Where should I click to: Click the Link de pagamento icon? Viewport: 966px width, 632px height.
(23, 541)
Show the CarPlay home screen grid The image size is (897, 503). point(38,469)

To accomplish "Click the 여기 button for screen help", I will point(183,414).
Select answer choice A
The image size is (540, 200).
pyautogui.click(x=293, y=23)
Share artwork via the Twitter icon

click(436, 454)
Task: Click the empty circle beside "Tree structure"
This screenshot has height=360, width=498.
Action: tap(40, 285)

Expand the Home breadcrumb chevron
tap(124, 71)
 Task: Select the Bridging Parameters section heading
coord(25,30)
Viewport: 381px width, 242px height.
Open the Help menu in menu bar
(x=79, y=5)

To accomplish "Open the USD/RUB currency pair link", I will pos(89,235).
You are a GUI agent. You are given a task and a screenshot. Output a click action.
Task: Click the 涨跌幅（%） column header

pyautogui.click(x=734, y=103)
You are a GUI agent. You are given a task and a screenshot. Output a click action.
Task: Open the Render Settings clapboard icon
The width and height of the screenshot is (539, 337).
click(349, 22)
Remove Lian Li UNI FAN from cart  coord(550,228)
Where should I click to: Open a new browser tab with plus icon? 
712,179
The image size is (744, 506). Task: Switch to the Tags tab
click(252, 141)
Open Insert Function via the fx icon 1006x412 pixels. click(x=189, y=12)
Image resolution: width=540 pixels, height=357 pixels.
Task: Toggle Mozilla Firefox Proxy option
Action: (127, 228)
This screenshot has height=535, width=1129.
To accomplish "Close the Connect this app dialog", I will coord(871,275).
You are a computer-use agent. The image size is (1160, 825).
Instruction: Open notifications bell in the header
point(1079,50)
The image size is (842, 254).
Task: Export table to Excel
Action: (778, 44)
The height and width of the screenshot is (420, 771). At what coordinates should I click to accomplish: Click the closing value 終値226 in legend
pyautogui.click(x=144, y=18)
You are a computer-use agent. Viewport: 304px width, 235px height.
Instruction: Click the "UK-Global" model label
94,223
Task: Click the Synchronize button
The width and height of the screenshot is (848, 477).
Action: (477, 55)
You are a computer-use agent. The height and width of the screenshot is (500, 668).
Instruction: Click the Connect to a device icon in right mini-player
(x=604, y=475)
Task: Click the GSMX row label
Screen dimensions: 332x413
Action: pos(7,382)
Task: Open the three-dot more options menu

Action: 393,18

• _About this task_
Which of the lines above mention the word "will"? Pull those lines out.

• _The completed task_
To accomplish "Click the 여기 button for screen help", I will point(183,414).
To accomplish "Open the USD/RUB currency pair link", I will pos(89,235).
To accomplish "Close the Connect this app dialog", I will coord(871,275).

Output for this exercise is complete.